Kämpfer werden in Trainingslagern ausgebildet
Zurück in der
Türkei treffen wir Abu Azzam, den Kommandanten der Faruk-Brigaden für
die Ostfront. Seine Brigade gehört zur FSA und war eine der ersten, die
Daisch bekämpften. Abu Azzam will zwar einen islamischen Staat, aber auf
der Basis einer parlamentarischen Demokratie mit freien Wahlen.
Für ihn sind
die Gruppen der Islamischen Front Heuchler. "Sie bekämpfen Daisch nur
halbherzig", sagt der Kämpfer, den man bereits dreimal wegen seiner
demokratischen Einstellung ermorden wollte. Sie würden ihre Waffen
zurückhalten.
"Man darf nicht
vergessen, die Islamische Front hat letztendlich die gleiche Ideologie
wie Daisch." Der Kommandant erzählt von Trainingslagern von Ahrar
al-Scham, die von Ausländern der Daisch geleitet würden.

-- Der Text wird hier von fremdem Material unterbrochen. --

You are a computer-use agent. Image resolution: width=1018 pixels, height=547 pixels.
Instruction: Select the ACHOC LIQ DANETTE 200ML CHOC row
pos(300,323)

Daisch beanspruchte das Kommando über alle Gruppen
Außerdem
erzählt er von einem großen Treffen in der Stadt Raqqa. "Ahrar al-Scham
und Daisch wollten einen gemeinsamen Emir wählen, was aber nur
gescheitert ist, weil Daisch auf ihren Führer al-Baghdadi als Chef aller
Gruppen bestand." Hinzu komme, dass die Islamische Front mit Dschabat
al-Nusra eng kooperiere, die sich ja offen zu al-Qaida bekenne. "Es sind
alles Extremisten", behauptet Abu Azzam.
Das "absolut
Absurde" sei für ihn nun, dass der Westen die Islamische Front bewaffnen
will. "Und das nur, weil sie gegen Daisch kämpfen." Als das Telefon
läutet, ist es Dschamal Maruf, der Chef der Syrischen Revolutionären
Front.
Abu Azzam
versichert ihm, dass er die 4000 Schuss Munition für 23mm- und
14,5mmm-Geschütze sowie 25 Panzergranaten wie geplant an die Front in
Kafra Hamra gegen Daisch geschickt habe. "Der Westen soll uns die Waffen
geben", sagt er abschließend. "Und nicht den Extremisten."